Apart from information to the effect that the region’s foreign ministers will meet with the US Secretary of State at the OAS General Assembly in Honduras next month, that Caricom heads will visit the US President in the second half of 2009 and that a caucus of Caricom heads has been convened by the Prime Minister of Trinidad and Tobago – who, incidentally, is not the Chairman of Caricom – this Sunday in Port of Spain, to discuss the global economic crisis, the uninformed observer is left to read between the lines to try to decipher what exactly was discussed and more importantly, decided at the meeting.
As Secretary General Edwin Carrington put it in his opening remarks to the meeting, the underlying purpose of the COFCOR is “to strive to arrive at collective positions which advance and protect the interests of the Community.” But this is a principle he reminds the council of every year and it still no clearer, to judge by the communiqués issued, what concrete steps are being taken in this regard.
Indeed, one gets the impression that the only decisions taken were those to endorse a proposal coming out of the Fifth Summit of the Americas for a hemispheric development fund for Haiti, which will hopefully be advanced at the OAS General Assembly; to endorse the offer of Barbados to host the Adaptation Fund Board (AFB) to the Kyoto Protocol of the UN Framework Convention on Climate Change; the candidatures of Justice Duke Pollard of Guyana to the International Criminal Court and Ambassador Albert Ramdin of Suriname for re-election as Assistant Secretary-General of the OAS, and the candidature of Trinidad and Tobago as the site of the Headquarters of the Caricom Accreditation Agency for Education and Training; as well as agreeing to support Canada for a non-permanent seat on the UN Security Council for the period 2011-2012.
As for the rest of the communiqué, there is a proliferation of verbs such as “urged,” “affirmed,” “acknowledged” and “recalled,” which tell us nothing about the substance of the discussions, except perhaps that the ministers talked and talked… and talked.
But talk is a necessary part of a diplomat’s professional life and, in truth, we do not begrudge our ministers and their senior officials the chance to exchange views and strategize on a regular basis in the best interests of the region. If anything and if the results could be measured, we would probably encourage them to talk to each other more often.
Our real problem is with the lack of information and transparency regarding Caricom’s processes. Communiqués such as this one tell us very little of real import and do our elected representatives little justice. For, here we are in the 21st century, living through an information revolution and moving, albeit too slowly, towards more active civil society participation as an essential component of good governance in democratic societies, and the best our premier regional institution can do is feed us platitudes from behind closed doors.

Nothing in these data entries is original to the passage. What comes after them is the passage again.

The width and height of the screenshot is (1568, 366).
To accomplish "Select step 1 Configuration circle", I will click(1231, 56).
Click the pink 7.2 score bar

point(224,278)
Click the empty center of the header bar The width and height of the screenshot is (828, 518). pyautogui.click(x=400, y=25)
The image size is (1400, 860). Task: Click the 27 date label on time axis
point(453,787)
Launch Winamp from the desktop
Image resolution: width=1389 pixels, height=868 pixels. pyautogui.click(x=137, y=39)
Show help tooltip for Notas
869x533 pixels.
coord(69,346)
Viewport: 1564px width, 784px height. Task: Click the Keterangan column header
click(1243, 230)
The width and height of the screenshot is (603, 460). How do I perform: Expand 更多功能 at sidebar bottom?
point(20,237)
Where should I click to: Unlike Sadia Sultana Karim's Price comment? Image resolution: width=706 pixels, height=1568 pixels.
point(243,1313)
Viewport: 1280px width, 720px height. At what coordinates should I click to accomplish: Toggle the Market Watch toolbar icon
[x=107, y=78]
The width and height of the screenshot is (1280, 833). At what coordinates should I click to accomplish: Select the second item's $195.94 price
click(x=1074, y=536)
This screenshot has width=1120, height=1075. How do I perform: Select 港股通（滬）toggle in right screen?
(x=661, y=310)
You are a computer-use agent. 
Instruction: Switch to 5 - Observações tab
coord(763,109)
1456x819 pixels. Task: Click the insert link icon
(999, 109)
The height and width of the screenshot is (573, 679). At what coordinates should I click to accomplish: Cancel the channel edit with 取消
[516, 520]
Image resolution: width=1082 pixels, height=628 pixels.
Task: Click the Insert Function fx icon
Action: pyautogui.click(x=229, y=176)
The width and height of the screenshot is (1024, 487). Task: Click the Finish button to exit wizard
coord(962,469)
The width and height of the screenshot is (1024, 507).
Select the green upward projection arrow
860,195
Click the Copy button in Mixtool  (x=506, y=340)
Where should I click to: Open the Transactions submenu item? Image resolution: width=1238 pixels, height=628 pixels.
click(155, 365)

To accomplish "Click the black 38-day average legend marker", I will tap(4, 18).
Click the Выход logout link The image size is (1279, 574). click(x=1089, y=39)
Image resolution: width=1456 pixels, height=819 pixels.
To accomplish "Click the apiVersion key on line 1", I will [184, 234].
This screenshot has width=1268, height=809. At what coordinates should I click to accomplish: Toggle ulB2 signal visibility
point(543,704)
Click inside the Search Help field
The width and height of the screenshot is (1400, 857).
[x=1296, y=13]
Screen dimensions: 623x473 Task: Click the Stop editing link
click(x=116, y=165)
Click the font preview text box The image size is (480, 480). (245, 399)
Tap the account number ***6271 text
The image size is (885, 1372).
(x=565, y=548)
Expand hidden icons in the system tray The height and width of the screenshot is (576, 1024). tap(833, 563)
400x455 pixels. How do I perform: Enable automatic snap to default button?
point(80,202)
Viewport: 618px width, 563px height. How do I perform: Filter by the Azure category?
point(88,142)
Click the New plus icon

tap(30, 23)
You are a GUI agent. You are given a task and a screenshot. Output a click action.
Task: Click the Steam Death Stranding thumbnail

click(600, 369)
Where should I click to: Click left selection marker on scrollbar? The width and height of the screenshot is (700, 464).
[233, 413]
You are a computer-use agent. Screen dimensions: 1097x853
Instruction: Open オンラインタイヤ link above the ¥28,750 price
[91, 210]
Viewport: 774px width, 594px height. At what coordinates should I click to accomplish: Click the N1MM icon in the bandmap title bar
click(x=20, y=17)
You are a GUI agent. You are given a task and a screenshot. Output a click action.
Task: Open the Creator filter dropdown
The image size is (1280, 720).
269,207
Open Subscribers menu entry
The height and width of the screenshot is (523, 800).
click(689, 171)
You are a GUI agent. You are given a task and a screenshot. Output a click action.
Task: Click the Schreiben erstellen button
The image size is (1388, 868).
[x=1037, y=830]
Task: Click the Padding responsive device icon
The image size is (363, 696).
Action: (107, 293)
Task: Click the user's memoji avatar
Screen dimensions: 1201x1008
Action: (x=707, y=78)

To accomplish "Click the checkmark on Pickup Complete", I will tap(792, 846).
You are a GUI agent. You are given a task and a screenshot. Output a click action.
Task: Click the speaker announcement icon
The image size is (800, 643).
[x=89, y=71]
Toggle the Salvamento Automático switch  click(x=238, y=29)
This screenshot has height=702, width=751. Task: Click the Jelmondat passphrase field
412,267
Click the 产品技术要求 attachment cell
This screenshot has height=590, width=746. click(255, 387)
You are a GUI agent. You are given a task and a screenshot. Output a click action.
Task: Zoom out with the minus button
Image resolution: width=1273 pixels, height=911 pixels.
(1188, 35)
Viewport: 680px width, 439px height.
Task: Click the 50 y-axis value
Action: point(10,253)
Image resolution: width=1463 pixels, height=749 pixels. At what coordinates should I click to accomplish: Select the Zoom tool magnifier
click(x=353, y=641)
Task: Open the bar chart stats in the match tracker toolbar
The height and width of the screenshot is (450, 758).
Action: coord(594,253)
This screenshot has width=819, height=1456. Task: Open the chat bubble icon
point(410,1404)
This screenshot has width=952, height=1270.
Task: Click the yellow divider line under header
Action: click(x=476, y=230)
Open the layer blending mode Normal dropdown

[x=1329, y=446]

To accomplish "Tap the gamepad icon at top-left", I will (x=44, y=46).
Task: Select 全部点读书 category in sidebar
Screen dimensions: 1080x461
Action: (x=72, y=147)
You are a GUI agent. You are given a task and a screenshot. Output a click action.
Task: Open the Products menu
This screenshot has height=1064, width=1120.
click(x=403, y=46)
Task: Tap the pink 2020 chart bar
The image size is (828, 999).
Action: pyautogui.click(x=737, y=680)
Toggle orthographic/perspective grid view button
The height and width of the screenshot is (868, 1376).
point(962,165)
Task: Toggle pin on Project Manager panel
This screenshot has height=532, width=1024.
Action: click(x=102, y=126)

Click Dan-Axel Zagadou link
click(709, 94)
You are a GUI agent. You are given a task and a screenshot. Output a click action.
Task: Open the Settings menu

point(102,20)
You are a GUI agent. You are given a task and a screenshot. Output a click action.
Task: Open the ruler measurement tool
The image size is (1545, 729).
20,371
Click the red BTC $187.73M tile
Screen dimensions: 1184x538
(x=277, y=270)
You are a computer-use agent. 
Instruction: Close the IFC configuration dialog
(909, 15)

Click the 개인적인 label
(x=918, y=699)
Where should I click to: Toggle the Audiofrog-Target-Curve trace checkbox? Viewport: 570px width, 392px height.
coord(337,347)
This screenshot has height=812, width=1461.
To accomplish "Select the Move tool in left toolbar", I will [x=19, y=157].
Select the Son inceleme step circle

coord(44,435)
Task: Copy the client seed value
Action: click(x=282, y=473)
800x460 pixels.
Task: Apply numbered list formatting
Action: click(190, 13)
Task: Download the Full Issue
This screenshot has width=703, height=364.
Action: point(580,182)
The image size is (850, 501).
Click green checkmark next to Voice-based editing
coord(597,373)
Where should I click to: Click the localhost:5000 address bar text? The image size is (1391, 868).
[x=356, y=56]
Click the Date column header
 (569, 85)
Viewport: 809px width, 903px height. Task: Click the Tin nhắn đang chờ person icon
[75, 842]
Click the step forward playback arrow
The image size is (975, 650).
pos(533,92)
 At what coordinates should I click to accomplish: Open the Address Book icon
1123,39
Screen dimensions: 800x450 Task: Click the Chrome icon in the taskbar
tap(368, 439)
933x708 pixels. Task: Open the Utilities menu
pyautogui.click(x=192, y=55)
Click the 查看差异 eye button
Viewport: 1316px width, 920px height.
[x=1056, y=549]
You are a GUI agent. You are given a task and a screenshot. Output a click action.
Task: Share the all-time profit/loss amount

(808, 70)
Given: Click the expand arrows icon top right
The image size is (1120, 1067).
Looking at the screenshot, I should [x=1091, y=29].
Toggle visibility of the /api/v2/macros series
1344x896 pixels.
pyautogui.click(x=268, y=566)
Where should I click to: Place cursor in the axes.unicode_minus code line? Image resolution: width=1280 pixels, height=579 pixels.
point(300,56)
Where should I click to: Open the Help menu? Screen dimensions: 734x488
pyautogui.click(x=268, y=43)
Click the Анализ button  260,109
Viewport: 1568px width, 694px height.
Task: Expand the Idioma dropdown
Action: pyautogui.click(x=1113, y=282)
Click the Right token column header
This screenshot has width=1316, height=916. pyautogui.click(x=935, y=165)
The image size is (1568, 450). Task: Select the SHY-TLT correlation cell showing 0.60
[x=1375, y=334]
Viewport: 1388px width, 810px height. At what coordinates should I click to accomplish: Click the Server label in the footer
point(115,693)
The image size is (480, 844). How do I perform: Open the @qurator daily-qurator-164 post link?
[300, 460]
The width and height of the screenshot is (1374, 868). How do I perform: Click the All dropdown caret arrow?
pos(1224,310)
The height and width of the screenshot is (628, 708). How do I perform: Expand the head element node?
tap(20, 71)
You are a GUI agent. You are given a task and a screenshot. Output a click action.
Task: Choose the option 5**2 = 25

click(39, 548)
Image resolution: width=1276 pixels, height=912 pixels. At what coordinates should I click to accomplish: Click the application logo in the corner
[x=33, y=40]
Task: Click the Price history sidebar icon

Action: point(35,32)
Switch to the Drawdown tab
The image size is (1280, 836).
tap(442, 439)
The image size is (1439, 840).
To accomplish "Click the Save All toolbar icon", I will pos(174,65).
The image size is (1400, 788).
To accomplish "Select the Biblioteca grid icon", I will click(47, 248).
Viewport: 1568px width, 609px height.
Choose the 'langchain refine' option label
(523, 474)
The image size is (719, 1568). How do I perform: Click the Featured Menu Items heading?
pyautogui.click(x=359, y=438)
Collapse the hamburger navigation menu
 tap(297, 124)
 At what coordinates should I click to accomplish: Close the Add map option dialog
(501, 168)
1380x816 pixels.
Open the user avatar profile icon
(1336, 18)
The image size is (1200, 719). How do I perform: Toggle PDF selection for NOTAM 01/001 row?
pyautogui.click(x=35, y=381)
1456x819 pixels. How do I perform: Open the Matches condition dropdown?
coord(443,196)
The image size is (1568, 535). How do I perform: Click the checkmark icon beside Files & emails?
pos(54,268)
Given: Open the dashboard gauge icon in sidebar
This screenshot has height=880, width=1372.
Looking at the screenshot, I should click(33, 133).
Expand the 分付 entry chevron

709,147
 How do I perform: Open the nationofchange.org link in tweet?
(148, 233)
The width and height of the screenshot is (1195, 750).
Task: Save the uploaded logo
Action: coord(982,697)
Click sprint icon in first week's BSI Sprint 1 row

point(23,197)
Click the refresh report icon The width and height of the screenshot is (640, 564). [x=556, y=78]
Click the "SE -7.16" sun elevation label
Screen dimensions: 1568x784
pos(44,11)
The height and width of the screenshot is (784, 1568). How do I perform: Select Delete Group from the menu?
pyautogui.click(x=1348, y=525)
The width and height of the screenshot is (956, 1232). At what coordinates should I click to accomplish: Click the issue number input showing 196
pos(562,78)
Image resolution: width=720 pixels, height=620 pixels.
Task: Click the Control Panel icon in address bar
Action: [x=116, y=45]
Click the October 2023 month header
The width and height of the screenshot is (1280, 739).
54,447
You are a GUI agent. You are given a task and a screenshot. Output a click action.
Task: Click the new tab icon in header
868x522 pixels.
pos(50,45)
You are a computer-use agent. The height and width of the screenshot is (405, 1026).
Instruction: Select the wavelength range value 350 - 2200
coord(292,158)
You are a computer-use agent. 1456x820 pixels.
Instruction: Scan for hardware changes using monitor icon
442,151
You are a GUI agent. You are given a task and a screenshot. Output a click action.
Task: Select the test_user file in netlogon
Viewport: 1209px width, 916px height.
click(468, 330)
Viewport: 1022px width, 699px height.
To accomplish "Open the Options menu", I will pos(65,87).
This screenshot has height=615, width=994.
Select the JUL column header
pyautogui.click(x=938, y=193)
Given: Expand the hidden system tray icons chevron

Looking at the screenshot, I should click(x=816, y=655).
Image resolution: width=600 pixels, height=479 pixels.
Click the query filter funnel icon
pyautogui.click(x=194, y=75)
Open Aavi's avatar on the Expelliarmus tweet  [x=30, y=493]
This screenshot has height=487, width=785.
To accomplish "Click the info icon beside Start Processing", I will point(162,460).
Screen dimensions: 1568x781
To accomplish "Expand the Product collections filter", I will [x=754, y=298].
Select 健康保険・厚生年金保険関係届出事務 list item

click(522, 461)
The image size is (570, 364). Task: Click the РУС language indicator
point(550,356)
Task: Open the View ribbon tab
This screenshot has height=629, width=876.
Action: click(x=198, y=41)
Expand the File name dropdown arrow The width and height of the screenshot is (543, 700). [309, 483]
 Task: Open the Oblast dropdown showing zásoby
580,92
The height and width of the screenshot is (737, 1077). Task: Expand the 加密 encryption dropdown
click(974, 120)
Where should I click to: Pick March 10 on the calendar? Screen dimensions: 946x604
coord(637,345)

Now we are not asking to be admitted to all the councils and conferences of Caricom, for we recognize that there are some issues that demand confidentiality. We however feel strongly that if our regional integration movement is ever going to develop real momentum, it will need to generate more buy-in by its key stakeholders, the intended beneficiaries of the regional process, the people. There therefore has to be a more serious effort to inform the people about what is being discussed, decided and implemented in their collective interest. Otherwise, the Caricom project will continue to stutter along, subject to the whims and self-interest of individual leaders, reluctant to subject themselves to increased public scrutiny and to subsume their egos to the greater good of the region.